* Required action *
Restate word for word the lines from the one bearing "Pflanztöpfe (35, 211)" through the end of the entries below, and leave every picture out.

-- Materials provided follows --

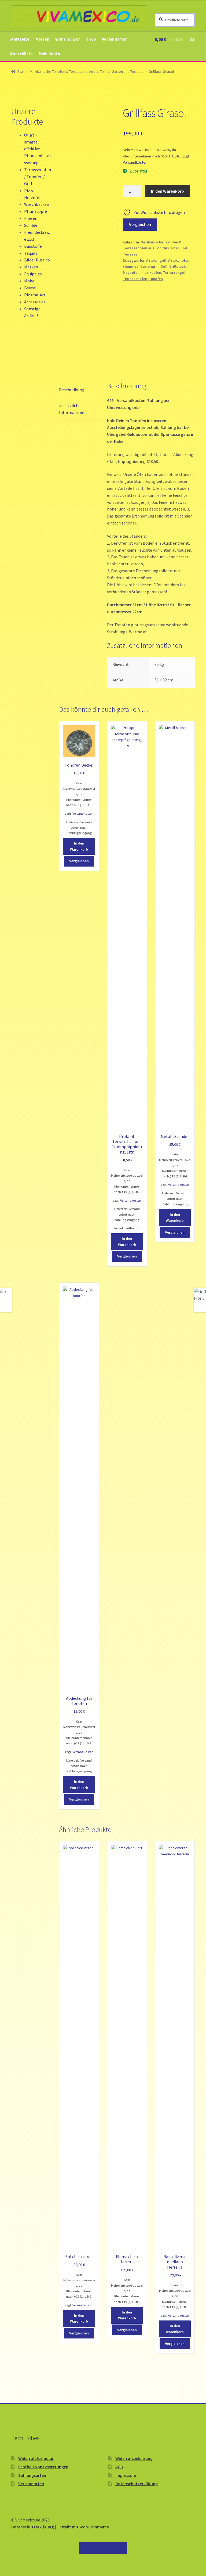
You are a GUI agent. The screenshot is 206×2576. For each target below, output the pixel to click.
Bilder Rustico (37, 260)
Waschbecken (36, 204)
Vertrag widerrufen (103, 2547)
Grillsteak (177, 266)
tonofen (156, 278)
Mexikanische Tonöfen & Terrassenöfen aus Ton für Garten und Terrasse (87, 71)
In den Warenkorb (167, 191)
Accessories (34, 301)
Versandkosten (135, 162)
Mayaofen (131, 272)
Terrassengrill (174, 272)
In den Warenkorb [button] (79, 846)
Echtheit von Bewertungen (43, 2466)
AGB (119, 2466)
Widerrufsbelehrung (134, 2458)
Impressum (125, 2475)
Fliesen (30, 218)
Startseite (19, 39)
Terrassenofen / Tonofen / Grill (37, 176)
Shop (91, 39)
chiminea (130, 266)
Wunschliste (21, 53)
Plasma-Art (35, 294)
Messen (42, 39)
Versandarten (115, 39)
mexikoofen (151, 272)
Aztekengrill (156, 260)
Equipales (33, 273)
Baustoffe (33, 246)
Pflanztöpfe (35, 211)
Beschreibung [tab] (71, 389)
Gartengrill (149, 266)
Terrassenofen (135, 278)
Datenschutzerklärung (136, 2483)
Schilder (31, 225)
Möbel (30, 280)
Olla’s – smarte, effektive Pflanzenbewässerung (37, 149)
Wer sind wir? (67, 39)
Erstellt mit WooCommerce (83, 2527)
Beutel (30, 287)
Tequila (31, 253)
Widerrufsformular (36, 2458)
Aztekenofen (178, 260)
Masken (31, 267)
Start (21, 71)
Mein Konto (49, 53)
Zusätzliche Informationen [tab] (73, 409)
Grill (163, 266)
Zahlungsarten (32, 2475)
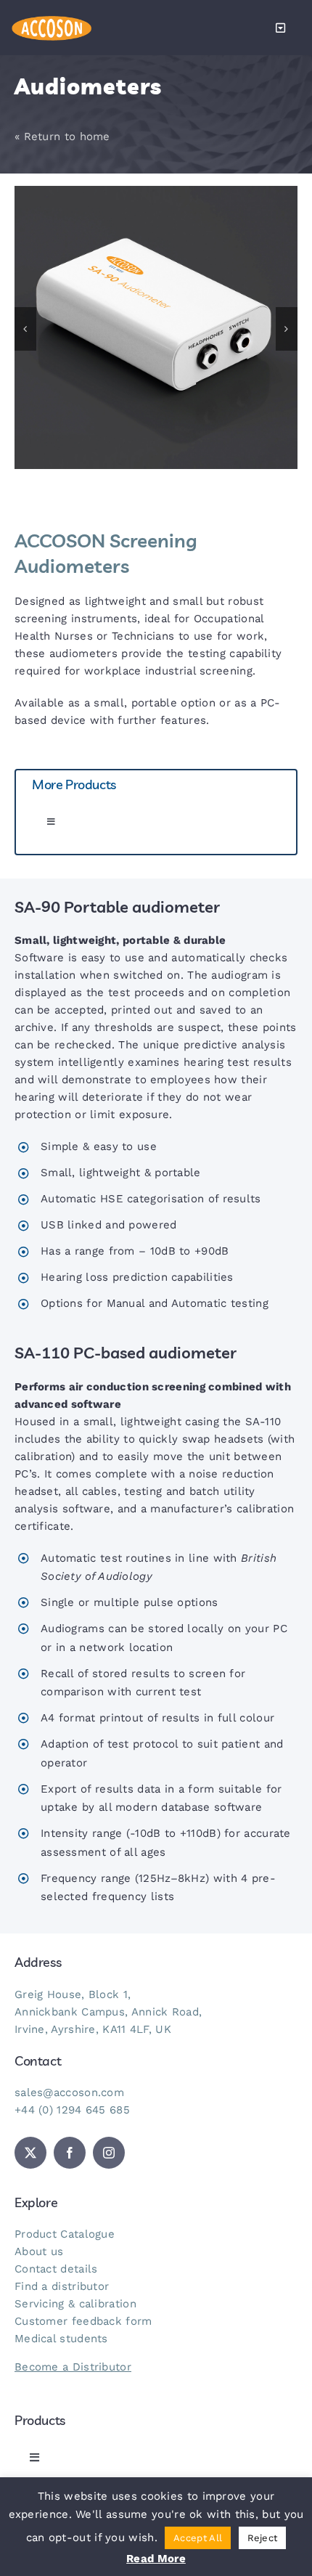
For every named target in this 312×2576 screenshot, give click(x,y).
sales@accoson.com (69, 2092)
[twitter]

-- Materials provided concluded --

* Reply *
Pflanztöpfe (35, 211)
Beschreibung [tab] (71, 389)
Gartengrill (149, 266)
Terrassenofen (135, 278)
Datenschutzerklärung (136, 2483)
Schilder (31, 225)
Möbel (30, 280)
Olla’s – smarte, effektive Pflanzenbewässerung (37, 149)
Wer sind wir? (67, 39)
Erstellt mit WooCommerce (83, 2527)
Beutel (30, 287)
Tequila (31, 253)
Widerrufsformular (36, 2458)
Aztekenofen (178, 260)
Masken (31, 267)
Start (21, 71)
Mein Konto (49, 53)
Zusätzliche Informationen [tab] (73, 409)
Grill (163, 266)
Zahlungsarten (32, 2475)
For every named target in this 312×2576 screenshot, give click(x,y).
sales@accoson.com (69, 2092)
[twitter]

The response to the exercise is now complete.